All right, so I get the principle behind the Sieve of Eratosthenes. I tried, and largely failed, to write one myself (I wrote a functional prime number generator, it just wasn't efficient or a sieve). I think I'm more having an issue understanding the math, but the programming has me mixed up too.
import numpy as np
def primesfrom2to(n):
sieve = np.ones(n/3 + (n%6==2), dtype=np.bool)
# print(sieve) for n = 10 returns [True, True, True]
Ok, write off the bat I'm a little confused. It's generating a list of truth values that will progressively be marked false as they are determined to be composite. I think it's saying no more than 1/3 of the values less than n will be prime, but what does adding a modolus operation achieve?
sieve[0] = False
marks 1 as false?
for i in range(int(n**0.5)//3+1):
# print(i) for n = 10 returns 0 and 1 on separate lines
This is setting the range to check. No number has a product greater than its square root. Whats up with the dividing by 3+1
?
if sieve[i]:
k=3*i+1|1
#print(k) for n = 10 returns '5' doesn't change till it adds 7 at n = 50
Ok so, if sieve[i]
is true (so prime / not yet marked as composite?) then 3*i + 1 or 1
? How does this work exactly? It seems to be generating primes that it will be multiplied later to remove all the subsequent products, but I don't know how.
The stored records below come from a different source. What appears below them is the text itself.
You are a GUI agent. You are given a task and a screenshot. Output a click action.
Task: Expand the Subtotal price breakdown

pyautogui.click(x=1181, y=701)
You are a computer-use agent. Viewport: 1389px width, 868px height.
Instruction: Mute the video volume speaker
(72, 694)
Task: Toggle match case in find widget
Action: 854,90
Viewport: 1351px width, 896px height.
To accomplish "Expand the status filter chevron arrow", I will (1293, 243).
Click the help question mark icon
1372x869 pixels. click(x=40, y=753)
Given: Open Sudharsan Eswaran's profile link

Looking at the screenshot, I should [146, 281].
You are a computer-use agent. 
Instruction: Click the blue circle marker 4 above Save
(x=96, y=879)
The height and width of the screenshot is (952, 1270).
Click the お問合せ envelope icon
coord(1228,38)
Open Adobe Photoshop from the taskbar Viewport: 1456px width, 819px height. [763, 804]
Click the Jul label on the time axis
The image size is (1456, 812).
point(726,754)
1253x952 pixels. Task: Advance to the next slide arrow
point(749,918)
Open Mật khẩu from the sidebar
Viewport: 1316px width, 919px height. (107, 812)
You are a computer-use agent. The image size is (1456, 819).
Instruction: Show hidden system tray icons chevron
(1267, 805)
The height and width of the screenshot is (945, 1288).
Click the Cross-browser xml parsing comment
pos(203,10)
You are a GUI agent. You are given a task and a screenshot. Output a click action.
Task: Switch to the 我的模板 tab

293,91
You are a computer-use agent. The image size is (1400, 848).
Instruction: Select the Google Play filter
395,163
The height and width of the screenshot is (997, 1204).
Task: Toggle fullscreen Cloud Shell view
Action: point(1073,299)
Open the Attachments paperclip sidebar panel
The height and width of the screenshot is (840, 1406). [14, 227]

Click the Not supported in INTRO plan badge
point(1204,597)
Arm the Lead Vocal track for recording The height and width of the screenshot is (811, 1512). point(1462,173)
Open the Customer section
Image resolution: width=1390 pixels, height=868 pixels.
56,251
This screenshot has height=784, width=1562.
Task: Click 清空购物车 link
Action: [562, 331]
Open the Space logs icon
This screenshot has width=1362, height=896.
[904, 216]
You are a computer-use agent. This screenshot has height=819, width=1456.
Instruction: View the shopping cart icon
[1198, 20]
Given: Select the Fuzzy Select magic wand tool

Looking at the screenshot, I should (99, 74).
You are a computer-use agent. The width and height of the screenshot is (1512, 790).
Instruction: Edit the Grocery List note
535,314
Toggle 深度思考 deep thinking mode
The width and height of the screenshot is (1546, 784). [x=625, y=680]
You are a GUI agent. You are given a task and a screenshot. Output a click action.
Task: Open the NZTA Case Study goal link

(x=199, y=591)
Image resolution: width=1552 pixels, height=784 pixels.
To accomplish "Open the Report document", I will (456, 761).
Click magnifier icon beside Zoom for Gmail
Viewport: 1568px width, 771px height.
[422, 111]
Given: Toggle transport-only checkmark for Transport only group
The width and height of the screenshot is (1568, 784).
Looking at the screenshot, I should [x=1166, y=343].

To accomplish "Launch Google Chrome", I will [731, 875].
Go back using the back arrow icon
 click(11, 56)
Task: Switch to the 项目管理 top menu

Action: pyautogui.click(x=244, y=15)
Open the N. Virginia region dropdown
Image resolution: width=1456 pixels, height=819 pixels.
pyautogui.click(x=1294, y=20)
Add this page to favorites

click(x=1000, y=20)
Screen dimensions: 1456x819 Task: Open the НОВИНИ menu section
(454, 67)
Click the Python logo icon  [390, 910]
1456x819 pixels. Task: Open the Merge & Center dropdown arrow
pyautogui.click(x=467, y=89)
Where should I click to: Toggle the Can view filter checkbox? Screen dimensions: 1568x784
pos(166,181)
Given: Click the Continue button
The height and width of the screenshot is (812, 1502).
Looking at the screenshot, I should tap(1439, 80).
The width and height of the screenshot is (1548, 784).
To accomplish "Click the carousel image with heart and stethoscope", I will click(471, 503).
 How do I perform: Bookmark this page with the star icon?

sieve[ ((k*k)/3) ::2*k] = False
sieve[(k*k+4*k-2*k*(i&1))/3::2*k] = False
ok so both of these are taking the primes k
and marking all further multiples of them? if n=5
wouldn't that make it sieve[8.33::10] = False
? And the other one like sieve[41.3::10]
? I just don't get it.
print(np.r_[2,3,((3*np.nonzero(sieve)[0]+1)|1)])
All right, and finally actually generating the list of primes. Again, what's up with multiplying it by three? Obviously there is something fundamental about 3 in this code that I just don't get. Also I'm failing to grasp the |1
concept again.
Oh and just for fun here's my effective and horribly inefficient attempt.
import numpy
def sieve(num):
master = numpy.array([i for i in range(2, num+1)])
run = []
y=2
while y <= ((num+1)**(1/2)):
thing = [x for x in range(y, num+1, y) if x > 5 or x == 4]
run = run + thing
y = y+1
alist = numpy.in1d(master, run, invert = True)
blist = (master[alist])
print(blist)
It took 57s to calculate the primes up to 500,000. I was doing the Euler sum of primes up to 2,000,000 problem.